The FOMC meeting and Powell’s press conference is the event of the day.  The Fed’s statement can easily and quickly be digested.  It is fairly formulaic. The first paragraph offers the Fed’s high-level economic assessment.  It will likely be upgraded from the “moderated in recent months” to something reflecting the stronger growth impulses and the fiscal stimulus. After recognizing the significance of the virus, the Fed’s last two statements contained the identical description of the Fed’s policy, including the long-term asset purchases ($120 bln a month).  The Fed has indicated its asset purchases will continue until there is “substantial further progress” toward the targets.  While there has been progress, it probably does not count as “substantial” from the Fed’s vantage point.  However, that there will be substantial progress over the next several months seems like a reasonable assumption. By the time of the next FOMC meeting (April 28), the US could be rapidly approaching herd immunity with a little bit of luck.  

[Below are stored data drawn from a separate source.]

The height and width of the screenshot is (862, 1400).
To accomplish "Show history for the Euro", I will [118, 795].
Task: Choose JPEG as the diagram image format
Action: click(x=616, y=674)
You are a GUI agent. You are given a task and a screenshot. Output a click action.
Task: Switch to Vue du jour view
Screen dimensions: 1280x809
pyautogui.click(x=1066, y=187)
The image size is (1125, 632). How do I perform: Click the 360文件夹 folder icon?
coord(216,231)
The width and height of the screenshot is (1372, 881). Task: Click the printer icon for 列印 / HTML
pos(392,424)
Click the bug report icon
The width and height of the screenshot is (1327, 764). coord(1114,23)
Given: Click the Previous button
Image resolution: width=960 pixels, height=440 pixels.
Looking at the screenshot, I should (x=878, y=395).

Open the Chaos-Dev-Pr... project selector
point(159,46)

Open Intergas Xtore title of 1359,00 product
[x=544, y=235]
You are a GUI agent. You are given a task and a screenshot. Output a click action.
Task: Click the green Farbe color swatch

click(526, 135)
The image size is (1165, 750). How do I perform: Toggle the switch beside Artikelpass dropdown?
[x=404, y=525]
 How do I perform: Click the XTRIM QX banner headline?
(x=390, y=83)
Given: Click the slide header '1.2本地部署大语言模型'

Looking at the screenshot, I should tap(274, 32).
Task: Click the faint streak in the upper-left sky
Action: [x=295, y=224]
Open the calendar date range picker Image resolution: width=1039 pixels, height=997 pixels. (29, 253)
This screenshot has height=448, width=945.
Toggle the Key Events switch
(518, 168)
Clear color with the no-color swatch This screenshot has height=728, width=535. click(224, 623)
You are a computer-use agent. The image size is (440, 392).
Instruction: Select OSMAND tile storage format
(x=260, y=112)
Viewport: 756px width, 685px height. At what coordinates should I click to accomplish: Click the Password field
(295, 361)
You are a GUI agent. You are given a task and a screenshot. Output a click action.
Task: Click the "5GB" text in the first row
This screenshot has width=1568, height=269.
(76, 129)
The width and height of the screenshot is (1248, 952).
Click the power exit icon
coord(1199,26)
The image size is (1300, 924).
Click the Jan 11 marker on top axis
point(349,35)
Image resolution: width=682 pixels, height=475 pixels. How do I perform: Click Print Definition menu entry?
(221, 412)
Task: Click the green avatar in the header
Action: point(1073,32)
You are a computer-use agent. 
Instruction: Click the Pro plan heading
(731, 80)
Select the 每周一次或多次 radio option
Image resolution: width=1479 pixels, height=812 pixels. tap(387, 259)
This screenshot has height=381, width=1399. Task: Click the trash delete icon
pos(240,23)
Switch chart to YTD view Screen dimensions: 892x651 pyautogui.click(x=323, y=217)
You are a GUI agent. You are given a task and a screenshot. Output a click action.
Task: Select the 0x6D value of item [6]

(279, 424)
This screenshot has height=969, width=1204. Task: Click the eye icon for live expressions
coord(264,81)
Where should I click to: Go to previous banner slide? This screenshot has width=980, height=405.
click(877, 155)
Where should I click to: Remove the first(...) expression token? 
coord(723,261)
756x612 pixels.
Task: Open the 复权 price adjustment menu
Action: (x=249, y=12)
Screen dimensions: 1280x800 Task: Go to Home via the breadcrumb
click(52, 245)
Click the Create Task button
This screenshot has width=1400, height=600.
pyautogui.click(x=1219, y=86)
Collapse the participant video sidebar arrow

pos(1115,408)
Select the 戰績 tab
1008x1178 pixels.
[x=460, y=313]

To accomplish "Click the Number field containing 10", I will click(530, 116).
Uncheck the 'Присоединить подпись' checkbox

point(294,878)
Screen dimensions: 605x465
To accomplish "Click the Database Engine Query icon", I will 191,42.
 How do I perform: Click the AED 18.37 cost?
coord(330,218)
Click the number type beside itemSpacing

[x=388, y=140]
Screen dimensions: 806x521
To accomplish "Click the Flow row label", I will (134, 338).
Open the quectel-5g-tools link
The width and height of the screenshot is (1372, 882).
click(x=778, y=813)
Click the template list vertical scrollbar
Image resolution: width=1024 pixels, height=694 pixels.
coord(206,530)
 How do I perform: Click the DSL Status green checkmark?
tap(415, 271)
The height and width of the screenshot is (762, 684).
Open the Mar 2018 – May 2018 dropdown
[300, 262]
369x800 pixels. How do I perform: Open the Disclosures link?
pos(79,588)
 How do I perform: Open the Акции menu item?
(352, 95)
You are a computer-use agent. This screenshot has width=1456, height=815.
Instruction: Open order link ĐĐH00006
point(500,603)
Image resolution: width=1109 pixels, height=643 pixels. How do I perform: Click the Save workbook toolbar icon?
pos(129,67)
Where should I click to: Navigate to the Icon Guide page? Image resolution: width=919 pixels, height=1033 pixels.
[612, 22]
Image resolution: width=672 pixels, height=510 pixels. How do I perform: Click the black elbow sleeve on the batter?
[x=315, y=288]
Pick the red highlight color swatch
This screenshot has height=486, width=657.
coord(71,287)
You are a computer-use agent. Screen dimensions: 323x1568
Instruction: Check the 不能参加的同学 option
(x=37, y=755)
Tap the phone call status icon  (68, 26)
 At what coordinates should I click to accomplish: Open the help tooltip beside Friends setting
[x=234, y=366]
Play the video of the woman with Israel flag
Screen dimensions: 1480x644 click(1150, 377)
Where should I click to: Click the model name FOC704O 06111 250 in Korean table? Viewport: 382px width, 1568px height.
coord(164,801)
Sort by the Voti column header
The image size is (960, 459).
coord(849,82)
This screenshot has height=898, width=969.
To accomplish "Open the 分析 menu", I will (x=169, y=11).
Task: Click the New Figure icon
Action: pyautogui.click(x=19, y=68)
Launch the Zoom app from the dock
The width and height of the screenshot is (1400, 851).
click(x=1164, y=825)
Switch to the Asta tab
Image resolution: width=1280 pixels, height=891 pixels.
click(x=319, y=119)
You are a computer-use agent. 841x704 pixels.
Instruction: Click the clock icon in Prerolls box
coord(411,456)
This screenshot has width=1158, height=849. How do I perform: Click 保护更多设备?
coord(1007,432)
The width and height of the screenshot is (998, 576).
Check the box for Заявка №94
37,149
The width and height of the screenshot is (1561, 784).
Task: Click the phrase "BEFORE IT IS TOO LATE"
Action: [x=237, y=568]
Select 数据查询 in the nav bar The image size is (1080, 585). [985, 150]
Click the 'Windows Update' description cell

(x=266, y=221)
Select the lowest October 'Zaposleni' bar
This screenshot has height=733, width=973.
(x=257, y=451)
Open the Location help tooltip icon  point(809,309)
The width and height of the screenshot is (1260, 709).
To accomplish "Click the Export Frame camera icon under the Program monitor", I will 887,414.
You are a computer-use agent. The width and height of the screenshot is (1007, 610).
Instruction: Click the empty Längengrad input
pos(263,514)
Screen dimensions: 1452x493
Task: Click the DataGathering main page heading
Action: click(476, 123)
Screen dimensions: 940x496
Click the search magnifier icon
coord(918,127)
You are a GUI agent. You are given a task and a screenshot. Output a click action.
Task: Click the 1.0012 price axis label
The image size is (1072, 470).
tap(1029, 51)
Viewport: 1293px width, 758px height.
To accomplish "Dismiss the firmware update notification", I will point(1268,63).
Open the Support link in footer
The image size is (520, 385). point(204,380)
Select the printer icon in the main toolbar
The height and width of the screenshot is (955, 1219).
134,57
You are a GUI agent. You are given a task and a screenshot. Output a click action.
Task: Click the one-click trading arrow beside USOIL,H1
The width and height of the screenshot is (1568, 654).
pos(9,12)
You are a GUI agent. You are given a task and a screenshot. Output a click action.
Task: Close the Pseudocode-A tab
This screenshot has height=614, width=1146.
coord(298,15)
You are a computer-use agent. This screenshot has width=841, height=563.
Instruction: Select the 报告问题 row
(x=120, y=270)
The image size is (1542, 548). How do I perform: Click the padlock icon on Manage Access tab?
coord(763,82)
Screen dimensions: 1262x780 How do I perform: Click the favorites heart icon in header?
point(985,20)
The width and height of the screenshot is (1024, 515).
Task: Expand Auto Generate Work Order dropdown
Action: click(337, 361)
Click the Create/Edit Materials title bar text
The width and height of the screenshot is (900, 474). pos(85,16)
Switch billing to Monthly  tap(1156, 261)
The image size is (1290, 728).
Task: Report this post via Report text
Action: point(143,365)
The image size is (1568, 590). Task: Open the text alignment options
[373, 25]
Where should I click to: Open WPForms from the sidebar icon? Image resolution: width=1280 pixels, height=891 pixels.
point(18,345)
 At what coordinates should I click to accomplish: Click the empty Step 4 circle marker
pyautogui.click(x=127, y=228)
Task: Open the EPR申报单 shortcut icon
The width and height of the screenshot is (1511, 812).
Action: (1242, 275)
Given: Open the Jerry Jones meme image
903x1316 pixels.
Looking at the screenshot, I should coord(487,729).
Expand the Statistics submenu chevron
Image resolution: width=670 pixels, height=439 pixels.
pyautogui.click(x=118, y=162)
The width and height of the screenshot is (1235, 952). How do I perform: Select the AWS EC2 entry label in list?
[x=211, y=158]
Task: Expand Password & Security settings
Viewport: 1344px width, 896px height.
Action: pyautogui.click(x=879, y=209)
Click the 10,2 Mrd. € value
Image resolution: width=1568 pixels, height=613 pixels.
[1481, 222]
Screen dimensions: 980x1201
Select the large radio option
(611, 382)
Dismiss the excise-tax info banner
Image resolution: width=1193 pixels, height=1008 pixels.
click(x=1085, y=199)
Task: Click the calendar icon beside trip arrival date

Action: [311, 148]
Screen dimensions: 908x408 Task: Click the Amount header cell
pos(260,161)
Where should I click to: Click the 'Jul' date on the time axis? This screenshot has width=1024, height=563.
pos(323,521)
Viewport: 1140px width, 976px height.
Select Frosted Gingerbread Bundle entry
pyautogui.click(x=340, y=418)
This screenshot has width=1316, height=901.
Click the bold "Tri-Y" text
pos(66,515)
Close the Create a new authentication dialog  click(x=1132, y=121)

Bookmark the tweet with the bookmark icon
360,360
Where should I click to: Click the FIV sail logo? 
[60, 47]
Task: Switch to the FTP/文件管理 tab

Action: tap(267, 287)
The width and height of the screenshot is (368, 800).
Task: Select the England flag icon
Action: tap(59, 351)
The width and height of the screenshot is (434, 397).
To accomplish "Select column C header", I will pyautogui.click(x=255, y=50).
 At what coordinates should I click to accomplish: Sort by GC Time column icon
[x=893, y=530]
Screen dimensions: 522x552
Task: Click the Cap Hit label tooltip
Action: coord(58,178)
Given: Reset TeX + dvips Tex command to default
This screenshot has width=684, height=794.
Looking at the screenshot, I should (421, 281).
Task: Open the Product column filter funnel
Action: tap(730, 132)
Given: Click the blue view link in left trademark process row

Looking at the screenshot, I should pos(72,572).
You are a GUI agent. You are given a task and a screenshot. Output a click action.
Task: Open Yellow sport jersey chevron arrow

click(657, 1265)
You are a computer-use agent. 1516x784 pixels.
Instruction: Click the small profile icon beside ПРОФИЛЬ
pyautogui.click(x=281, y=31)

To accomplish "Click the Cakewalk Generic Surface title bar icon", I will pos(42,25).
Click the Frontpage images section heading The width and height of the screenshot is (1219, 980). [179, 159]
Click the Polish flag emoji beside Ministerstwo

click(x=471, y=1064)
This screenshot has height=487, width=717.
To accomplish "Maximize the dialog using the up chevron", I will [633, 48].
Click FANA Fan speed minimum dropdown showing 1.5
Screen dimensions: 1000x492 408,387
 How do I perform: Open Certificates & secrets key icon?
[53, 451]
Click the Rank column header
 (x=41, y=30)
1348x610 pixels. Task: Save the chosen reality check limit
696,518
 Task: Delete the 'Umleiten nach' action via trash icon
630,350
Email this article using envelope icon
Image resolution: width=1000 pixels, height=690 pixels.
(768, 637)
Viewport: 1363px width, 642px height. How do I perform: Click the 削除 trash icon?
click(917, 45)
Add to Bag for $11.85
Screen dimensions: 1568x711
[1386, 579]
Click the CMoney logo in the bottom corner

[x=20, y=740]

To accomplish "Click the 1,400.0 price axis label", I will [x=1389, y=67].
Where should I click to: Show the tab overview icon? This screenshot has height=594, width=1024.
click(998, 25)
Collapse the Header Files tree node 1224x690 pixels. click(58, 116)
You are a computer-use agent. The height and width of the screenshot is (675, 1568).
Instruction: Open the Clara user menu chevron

The survey of economic projections (the dot-plot), like the statement and minutes, is part of the Fed’s communication tools.  Near-term growth forecasts are likely to be adjusted higher.  Near-term inflation will make too.  Here, the Fed’s message is similar to the other major central banks:  rising rates are a sign of confidence in the recovery, and that the rise in prices is mostly technical and will likely prove transitory.  The market will also be sensitive to the likely shift in the anticipated timing of the first hike.  Yellen had suggested that it is possible to see the labor market regain pre-Covid levels of employment in 2022.  If true, then a rate hike sooner than the Fed currently anticipates.  In December, only one official saw a hike next year as appropriate. The loner may have some company now.  In December, five Fed officials saw a hike in 2023.  Given the fiscal stimulus and the vaccine rollout, the Fed’s confidence may grow, and more officials may push a hike into 2023.  

Canada reports February CPI figures, and a 0.7% increase will lift the year-over-year rate to around 1.3%. The underlying measures are firmer.  The Bank of Canada next meets on April 21, and an adjustment to its economic projections could persuade others that a tapering of its bond-buying is likely in the coming months.  It currently buys C$4 bln of bonds a week.  Mexico reports bi-weekly reserve figures.  Late in the day, Brazil’s COPOM is expected to lift the Selic rate by 50 bp to 2.5%. 

The greenback edged to a new low yesterday near CAD1.2435, and although it settled on its lows, there has been no follow-through dollar selling.  It has recovered to CAD1.2470 in Europe but appears toppish.  Similarly, the US dollar eased to a new low for the month against the Mexican peso yesterday (~MXN20.5235) but has returned bid today.  Initial resistance is seen near MXN20.70 and yesterday’s high closer to MXN20.73.  Meanwhile, the greenback has risen for three consecutive sessions against the Brazilian real. It has been a bit streaky lately.  The three-day advance follows a three-day decline, which itself came after a three-day advance.  Net-net this month, the real is off about 0.4% against the dollar, bringing the year-to-date decline to almost 7.6%.